Until a few decades ago, the focus of research in the fields of anaesthesia, intensive care, and emergency medicine was largely on short-term outcomes, such as survival after an acute illness or procedure. As a result, short-term outcomes have generally improved significantly, except for survival after severe sepsis.

The CAPE research programme is aimed at reducing mortality and, particularly, morbidity among high-risk patients undergoing major surgery and/or patients provided with emergency care and critical care.

To achieve this, more insight is needed into the pathophysiology and pharmacology of alterations in body homeostasis resulting from primary acute problems, as well as side-effects of interventions required to solve a primary problem.
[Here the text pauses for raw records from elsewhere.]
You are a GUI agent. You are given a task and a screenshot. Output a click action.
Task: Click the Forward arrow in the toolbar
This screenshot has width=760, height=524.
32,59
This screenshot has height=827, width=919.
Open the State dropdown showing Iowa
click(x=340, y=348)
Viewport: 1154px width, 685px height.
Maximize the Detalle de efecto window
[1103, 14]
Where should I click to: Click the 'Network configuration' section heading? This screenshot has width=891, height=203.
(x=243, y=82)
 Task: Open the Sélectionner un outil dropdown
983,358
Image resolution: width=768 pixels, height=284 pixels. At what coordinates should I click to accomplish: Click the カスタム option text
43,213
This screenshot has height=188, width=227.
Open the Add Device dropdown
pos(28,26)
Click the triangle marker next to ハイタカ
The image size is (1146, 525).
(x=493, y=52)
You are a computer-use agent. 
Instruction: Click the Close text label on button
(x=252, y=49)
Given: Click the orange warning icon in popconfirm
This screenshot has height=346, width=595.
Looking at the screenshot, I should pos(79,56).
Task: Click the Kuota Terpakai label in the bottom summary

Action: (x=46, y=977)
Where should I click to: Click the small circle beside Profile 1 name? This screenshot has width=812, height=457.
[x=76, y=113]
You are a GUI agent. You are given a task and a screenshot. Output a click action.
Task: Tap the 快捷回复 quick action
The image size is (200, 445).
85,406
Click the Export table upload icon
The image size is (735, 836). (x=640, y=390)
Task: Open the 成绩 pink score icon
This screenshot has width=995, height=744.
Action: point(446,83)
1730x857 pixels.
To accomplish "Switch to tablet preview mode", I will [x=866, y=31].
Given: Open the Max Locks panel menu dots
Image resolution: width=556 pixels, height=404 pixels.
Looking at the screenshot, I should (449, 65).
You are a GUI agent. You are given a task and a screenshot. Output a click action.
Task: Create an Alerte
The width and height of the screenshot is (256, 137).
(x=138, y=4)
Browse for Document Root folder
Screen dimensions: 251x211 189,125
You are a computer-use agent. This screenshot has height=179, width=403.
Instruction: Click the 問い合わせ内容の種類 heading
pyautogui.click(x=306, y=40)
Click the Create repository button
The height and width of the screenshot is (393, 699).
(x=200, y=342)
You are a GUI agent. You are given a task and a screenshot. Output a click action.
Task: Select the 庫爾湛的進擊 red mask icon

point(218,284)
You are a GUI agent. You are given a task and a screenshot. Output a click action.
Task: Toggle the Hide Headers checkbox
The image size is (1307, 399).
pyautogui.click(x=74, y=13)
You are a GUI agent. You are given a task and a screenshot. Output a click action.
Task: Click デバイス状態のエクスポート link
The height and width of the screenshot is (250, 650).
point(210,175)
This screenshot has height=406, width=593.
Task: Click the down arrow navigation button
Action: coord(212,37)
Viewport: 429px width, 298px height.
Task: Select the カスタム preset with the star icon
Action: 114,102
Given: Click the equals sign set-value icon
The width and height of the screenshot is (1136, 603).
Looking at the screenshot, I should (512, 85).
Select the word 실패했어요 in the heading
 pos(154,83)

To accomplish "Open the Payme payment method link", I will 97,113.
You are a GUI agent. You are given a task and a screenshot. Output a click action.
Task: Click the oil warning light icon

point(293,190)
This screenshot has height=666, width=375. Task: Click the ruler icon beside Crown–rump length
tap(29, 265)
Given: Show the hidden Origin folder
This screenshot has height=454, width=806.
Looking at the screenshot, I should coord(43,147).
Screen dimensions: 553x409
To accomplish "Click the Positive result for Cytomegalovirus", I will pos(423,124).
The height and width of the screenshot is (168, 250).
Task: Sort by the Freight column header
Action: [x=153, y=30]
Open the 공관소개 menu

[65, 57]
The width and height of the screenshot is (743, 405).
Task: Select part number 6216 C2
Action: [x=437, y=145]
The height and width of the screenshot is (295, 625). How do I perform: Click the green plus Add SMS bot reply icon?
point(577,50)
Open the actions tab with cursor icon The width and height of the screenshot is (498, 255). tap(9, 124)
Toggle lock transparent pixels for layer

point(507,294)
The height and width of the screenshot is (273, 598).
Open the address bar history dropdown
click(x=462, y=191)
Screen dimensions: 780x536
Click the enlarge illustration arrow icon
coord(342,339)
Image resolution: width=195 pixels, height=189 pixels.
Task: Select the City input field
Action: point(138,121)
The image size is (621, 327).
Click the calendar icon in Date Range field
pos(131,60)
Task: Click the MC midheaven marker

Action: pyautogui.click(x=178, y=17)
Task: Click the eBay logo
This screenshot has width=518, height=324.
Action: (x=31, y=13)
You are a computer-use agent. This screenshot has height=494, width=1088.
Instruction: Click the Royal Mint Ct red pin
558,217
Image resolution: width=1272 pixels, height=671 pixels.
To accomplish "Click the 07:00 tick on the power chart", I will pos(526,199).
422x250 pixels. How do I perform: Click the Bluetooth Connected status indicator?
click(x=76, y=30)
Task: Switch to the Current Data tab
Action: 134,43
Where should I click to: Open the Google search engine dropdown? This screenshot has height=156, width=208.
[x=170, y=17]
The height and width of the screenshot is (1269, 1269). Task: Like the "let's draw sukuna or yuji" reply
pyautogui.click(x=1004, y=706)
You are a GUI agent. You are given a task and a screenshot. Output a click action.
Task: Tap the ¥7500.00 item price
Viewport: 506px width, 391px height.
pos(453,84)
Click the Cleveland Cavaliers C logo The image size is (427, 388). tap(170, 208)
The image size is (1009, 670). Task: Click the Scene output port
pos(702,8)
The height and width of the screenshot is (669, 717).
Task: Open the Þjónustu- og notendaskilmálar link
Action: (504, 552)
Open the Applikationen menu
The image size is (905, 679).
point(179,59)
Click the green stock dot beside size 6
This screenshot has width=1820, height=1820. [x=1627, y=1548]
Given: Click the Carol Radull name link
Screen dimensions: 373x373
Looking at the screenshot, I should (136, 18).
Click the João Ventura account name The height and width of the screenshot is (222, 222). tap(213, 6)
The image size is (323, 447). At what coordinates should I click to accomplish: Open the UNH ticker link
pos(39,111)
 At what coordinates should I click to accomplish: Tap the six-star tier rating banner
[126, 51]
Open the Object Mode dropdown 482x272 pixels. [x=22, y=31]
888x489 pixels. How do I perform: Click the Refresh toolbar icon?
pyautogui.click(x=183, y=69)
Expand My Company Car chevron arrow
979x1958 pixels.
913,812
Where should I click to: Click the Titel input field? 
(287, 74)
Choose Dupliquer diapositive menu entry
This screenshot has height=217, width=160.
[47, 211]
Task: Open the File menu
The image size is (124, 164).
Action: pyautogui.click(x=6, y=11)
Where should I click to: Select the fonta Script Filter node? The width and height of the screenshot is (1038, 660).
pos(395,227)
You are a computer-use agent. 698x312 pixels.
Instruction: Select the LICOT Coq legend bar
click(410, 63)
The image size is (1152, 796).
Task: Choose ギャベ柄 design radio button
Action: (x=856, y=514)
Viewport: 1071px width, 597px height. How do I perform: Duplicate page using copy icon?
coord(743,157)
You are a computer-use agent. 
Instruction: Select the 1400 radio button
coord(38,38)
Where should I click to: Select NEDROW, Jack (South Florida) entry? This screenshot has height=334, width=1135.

Optimizing the restoration and protection of homeostasis will allow patients with injury or disease to overcome this critical episode, with fewer long-term consequences that could negatively impact the natural healthy ageing process.

Relevance

Reduction in mortality and, particularly, morbidity among high-risk patients

Recent research has indicated that diagnostic, preventive and therapeutic decisions made during acute care, critical care, and anaesthesia given for perioperative and therapeutic procedures may have a significant impact on important long-term outcomes, such as long-term survival, cancer recurrence, cognitive function, post-traumatic stress disorder, renal function, and the incidence of chronic pain.

In accordance with these new findings, the CAPE programme is aimed at maintaining and promoting wellbeing and welfare by reducing the impact of interventions for acute and chronic problems and, therefore, contributing to healthy ageing.